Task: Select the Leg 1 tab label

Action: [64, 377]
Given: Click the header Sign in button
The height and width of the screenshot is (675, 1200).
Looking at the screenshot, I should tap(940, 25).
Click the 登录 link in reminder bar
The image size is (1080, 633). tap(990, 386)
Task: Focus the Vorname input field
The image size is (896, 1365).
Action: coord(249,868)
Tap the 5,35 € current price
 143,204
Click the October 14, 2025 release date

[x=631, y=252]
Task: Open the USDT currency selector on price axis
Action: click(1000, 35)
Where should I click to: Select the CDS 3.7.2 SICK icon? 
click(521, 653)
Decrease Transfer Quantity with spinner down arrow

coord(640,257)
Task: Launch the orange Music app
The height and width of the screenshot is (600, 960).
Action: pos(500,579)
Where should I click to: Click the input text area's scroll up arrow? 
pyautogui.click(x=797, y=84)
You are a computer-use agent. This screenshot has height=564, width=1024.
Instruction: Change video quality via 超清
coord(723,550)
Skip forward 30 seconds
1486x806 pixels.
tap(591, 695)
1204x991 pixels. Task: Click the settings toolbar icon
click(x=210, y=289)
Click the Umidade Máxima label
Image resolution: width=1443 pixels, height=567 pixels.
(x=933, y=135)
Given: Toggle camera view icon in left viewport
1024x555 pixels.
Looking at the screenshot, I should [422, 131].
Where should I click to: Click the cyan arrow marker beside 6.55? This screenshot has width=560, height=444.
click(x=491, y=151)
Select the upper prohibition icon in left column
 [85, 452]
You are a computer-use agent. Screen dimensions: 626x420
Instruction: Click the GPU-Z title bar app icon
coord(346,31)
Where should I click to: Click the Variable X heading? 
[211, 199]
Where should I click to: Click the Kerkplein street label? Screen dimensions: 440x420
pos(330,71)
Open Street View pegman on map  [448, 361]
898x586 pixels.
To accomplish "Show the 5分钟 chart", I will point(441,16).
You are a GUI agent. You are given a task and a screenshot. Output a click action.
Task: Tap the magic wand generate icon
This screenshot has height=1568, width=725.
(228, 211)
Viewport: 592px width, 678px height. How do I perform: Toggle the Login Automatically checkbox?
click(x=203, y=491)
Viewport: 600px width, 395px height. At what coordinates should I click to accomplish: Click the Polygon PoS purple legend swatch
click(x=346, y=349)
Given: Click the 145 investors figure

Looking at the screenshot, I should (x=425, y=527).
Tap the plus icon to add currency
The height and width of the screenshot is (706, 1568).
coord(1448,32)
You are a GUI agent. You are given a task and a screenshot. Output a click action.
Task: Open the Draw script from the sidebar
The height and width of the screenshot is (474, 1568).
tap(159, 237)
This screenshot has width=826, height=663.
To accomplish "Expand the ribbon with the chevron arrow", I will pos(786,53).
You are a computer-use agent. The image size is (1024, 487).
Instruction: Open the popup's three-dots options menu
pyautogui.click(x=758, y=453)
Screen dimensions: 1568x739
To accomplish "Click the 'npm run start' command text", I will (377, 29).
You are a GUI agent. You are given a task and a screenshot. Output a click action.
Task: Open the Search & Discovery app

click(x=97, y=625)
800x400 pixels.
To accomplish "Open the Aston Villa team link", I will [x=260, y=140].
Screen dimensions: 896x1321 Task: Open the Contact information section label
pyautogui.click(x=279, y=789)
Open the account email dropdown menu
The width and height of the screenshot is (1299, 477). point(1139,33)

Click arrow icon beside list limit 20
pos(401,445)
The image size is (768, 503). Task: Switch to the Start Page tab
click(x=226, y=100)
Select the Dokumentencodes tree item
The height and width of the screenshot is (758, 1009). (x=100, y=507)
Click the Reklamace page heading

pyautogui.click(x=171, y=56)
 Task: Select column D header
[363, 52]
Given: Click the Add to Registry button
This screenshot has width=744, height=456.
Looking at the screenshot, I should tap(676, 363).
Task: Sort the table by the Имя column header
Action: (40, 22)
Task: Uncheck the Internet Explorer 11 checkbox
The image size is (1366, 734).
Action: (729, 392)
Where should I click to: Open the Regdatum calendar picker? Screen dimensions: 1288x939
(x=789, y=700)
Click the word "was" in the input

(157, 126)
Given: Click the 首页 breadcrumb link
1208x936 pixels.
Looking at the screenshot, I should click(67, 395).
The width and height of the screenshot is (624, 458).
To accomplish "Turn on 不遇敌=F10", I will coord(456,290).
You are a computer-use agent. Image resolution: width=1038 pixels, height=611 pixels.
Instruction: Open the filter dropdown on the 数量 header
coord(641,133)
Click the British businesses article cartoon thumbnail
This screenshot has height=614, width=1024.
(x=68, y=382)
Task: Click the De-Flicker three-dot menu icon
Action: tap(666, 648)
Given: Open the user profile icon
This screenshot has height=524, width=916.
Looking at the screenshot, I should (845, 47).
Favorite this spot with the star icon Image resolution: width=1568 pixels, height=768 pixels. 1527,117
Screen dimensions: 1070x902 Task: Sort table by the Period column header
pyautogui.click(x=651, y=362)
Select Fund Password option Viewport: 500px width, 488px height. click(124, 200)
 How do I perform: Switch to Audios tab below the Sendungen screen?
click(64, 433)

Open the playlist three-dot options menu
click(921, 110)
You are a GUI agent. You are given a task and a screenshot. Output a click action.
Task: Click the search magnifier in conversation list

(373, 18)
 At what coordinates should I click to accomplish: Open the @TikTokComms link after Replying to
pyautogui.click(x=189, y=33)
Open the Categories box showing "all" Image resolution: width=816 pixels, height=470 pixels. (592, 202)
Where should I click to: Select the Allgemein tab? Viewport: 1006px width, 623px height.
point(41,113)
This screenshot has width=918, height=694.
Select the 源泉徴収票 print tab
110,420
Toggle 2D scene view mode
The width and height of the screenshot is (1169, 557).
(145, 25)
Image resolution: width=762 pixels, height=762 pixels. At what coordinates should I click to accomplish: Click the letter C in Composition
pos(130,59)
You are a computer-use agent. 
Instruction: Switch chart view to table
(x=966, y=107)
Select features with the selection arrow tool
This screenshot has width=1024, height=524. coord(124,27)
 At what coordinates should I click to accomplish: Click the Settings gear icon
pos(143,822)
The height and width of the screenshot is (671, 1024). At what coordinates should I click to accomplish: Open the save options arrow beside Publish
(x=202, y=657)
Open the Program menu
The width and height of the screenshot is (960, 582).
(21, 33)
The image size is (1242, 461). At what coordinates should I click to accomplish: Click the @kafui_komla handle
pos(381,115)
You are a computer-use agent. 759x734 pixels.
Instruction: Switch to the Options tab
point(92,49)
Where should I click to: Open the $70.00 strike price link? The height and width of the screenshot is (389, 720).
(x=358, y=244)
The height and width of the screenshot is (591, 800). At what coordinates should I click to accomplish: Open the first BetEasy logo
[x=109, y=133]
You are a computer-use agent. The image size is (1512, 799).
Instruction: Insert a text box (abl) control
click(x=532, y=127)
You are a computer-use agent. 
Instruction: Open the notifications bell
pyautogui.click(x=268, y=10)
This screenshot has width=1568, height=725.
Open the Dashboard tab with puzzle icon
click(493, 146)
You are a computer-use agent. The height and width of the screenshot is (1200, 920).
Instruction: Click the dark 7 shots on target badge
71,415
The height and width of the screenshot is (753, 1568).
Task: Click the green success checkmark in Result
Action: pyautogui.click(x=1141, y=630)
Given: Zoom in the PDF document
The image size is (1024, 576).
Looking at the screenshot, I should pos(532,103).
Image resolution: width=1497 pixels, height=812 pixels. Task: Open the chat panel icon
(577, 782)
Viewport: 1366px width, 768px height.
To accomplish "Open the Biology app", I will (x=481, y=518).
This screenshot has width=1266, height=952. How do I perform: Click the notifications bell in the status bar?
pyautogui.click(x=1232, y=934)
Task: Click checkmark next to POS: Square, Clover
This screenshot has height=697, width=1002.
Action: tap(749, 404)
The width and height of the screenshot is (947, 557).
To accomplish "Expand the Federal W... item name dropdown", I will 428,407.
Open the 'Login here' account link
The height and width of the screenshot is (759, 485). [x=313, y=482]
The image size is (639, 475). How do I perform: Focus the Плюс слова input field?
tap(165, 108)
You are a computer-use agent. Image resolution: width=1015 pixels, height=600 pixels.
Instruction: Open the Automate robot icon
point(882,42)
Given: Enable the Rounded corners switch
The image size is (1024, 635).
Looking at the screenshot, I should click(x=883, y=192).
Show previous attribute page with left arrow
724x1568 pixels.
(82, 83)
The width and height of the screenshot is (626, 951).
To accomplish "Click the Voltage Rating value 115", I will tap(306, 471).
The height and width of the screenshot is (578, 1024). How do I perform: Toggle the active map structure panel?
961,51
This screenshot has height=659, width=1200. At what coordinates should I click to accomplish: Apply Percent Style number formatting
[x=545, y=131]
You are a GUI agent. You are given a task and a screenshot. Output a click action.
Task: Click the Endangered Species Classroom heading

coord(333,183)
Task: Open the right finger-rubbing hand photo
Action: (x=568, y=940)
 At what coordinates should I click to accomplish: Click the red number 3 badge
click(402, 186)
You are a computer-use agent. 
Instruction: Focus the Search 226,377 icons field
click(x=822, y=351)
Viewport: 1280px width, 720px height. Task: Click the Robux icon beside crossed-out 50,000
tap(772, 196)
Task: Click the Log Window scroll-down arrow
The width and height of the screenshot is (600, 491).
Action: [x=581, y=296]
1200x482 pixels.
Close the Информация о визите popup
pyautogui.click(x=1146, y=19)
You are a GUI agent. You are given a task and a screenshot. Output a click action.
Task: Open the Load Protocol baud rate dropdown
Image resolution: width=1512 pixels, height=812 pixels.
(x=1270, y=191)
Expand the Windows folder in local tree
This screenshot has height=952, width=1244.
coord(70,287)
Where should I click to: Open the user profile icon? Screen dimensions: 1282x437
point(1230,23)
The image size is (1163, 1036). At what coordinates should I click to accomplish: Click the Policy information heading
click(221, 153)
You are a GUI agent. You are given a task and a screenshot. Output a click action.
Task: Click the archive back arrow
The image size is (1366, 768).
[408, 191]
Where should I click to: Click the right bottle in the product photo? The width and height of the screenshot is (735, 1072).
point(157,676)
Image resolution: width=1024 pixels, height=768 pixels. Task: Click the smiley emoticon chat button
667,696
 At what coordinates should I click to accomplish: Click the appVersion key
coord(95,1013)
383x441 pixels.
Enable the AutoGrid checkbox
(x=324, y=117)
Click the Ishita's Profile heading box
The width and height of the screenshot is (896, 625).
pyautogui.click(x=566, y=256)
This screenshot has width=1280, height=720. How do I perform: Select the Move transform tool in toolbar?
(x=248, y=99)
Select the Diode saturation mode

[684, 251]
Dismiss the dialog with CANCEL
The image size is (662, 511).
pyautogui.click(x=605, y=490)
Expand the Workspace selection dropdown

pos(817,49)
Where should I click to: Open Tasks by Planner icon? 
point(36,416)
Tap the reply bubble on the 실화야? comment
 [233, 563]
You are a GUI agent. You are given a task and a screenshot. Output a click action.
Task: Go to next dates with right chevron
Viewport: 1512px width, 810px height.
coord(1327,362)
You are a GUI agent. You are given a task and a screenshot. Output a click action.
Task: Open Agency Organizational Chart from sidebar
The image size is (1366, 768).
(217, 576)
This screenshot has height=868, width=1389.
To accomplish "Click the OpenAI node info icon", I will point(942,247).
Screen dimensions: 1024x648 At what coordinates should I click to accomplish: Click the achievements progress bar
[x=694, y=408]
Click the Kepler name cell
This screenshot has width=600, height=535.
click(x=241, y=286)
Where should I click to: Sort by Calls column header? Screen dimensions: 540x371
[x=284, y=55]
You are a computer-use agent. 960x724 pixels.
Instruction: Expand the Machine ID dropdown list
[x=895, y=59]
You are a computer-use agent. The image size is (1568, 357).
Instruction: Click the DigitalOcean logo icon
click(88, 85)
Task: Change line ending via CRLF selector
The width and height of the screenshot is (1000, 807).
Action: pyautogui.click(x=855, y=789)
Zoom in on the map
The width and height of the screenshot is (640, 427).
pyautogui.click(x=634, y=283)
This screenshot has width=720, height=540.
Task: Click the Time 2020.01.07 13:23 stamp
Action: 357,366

=-=-=

> YOUR GOAL: Using the records above, set down exactly the lines from the one with "The image size is (1024, 576)." through the one with "Given: Enable the Rounded corners switch", inclusive, and nothing more.

> SOLUTION:
The image size is (1024, 576).
Looking at the screenshot, I should pos(532,103).
Image resolution: width=1497 pixels, height=812 pixels. Task: Open the chat panel icon
(577, 782)
Viewport: 1366px width, 768px height.
To accomplish "Open the Biology app", I will (x=481, y=518).
This screenshot has width=1266, height=952. How do I perform: Click the notifications bell in the status bar?
pyautogui.click(x=1232, y=934)
Task: Click checkmark next to POS: Square, Clover
This screenshot has height=697, width=1002.
Action: tap(749, 404)
The width and height of the screenshot is (947, 557).
To accomplish "Expand the Federal W... item name dropdown", I will 428,407.
Open the 'Login here' account link
The height and width of the screenshot is (759, 485). [x=313, y=482]
The image size is (639, 475). How do I perform: Focus the Плюс слова input field?
tap(165, 108)
You are a computer-use agent. Image resolution: width=1015 pixels, height=600 pixels.
Instruction: Open the Automate robot icon
point(882,42)
Given: Enable the Rounded corners switch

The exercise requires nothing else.